--- START ---
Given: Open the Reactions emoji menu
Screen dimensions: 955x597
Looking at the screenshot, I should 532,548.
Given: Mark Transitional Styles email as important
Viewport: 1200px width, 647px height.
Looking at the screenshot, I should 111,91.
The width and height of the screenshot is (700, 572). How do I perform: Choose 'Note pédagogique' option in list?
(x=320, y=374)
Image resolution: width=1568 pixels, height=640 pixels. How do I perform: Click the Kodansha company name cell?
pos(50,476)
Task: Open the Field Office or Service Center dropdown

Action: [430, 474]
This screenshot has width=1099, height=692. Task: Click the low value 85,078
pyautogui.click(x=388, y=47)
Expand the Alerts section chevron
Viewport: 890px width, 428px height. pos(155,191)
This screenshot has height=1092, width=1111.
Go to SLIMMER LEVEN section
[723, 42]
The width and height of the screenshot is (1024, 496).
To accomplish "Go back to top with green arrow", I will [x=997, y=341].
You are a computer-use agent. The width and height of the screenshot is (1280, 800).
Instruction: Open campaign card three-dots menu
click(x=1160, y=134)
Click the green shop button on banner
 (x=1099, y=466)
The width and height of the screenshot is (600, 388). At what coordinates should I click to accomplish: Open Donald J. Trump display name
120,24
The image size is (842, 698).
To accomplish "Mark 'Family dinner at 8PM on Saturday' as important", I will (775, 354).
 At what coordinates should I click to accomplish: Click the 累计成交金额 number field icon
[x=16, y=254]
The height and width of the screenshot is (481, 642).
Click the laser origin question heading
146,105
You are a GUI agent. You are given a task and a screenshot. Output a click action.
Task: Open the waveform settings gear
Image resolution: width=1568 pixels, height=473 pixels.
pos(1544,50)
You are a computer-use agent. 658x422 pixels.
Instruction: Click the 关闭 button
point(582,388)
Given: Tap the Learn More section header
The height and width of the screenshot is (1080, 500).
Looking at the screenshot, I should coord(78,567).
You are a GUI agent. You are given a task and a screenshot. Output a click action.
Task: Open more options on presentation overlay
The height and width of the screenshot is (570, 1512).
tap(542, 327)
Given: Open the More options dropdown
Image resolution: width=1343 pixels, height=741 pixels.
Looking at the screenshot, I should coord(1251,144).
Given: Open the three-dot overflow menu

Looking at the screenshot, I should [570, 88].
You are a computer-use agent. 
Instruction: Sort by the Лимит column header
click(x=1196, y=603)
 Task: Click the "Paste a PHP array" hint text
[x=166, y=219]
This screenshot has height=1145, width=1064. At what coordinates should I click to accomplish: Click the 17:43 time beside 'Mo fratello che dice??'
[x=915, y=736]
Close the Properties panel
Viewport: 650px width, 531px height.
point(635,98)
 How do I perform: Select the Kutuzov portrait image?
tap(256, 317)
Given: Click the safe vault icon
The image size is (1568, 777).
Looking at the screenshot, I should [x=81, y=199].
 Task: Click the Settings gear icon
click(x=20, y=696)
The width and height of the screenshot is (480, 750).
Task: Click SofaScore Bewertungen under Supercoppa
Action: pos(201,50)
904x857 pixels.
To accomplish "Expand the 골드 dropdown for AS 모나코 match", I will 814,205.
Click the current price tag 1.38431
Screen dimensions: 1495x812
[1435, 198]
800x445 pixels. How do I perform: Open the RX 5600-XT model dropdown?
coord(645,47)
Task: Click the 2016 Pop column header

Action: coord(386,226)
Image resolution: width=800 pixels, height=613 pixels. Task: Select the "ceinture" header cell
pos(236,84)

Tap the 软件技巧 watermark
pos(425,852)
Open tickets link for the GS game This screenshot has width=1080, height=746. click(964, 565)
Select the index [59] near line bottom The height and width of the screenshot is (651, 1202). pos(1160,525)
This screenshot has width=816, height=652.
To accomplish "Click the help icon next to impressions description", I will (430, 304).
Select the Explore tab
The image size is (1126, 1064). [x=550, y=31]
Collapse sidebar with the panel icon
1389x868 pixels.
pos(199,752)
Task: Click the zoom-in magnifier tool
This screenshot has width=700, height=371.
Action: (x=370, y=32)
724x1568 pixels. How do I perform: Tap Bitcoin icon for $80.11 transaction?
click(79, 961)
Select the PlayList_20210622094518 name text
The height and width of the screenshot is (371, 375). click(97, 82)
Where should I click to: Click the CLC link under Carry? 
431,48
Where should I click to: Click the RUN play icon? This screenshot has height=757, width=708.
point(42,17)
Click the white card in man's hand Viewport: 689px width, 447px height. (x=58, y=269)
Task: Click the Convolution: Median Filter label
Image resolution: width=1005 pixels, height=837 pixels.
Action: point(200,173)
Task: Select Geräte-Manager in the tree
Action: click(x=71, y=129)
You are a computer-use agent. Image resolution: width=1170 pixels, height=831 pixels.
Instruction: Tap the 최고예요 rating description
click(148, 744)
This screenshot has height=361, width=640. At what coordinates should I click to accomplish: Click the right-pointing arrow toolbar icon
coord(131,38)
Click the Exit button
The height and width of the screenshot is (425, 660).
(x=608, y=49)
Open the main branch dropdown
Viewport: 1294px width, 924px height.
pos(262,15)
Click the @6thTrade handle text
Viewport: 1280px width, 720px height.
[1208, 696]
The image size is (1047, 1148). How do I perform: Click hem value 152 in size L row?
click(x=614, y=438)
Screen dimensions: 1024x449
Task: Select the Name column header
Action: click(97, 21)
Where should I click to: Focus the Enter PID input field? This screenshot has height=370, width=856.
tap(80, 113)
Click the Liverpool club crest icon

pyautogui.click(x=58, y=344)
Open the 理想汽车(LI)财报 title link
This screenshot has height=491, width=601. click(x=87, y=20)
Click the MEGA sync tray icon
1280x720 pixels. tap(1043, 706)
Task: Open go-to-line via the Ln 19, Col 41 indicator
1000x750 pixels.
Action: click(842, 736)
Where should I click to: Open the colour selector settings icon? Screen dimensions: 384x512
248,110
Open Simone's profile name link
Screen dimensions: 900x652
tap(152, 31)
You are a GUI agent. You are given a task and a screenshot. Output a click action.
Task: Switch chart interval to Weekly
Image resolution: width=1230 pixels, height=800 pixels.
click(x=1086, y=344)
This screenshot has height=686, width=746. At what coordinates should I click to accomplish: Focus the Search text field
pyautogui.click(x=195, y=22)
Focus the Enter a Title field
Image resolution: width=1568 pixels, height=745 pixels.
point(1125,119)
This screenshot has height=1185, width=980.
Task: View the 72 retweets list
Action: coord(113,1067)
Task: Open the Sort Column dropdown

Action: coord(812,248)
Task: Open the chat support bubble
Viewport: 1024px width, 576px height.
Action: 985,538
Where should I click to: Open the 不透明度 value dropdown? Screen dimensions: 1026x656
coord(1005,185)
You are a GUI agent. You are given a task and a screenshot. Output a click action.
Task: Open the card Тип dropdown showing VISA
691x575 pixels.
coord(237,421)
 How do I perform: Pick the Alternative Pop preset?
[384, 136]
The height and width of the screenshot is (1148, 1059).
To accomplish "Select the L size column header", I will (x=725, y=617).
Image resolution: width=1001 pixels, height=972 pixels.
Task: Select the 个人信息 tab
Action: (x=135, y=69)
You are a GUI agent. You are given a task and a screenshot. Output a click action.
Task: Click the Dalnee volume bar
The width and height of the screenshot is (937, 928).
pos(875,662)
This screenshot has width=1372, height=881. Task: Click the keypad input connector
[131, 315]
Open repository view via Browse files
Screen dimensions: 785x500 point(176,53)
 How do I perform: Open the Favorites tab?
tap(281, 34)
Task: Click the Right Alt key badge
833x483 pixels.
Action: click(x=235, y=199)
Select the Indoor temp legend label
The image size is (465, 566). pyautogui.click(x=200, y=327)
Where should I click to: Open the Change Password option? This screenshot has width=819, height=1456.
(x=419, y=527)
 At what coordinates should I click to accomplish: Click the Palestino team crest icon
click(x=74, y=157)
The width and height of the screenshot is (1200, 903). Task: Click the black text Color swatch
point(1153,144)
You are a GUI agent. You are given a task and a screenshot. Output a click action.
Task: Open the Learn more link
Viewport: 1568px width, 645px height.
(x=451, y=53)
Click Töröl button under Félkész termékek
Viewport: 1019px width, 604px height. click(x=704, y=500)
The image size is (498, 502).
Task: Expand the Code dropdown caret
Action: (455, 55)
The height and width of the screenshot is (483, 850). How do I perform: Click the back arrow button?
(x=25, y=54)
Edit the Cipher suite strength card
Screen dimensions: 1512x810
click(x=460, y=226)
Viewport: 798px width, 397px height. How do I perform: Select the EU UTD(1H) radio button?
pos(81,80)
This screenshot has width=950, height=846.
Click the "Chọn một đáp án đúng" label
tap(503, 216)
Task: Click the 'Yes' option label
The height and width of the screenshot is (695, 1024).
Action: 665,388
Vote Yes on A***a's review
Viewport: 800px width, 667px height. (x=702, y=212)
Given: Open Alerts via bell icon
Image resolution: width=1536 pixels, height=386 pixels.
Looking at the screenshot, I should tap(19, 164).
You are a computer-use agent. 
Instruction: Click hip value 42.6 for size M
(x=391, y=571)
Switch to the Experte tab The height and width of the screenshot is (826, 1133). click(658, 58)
--- END ---
Within the material above, copy exactly the lines from the line that holds "You are a computer-use agent. 658x422 pixels." up to and including the line that holds "Given: Open the More options dropdown".

You are a computer-use agent. 658x422 pixels.
Instruction: Click the 关闭 button
point(582,388)
Given: Tap the Learn More section header
The height and width of the screenshot is (1080, 500).
Looking at the screenshot, I should coord(78,567).
You are a GUI agent. You are given a task and a screenshot. Output a click action.
Task: Open more options on presentation overlay
The height and width of the screenshot is (570, 1512).
tap(542, 327)
Given: Open the More options dropdown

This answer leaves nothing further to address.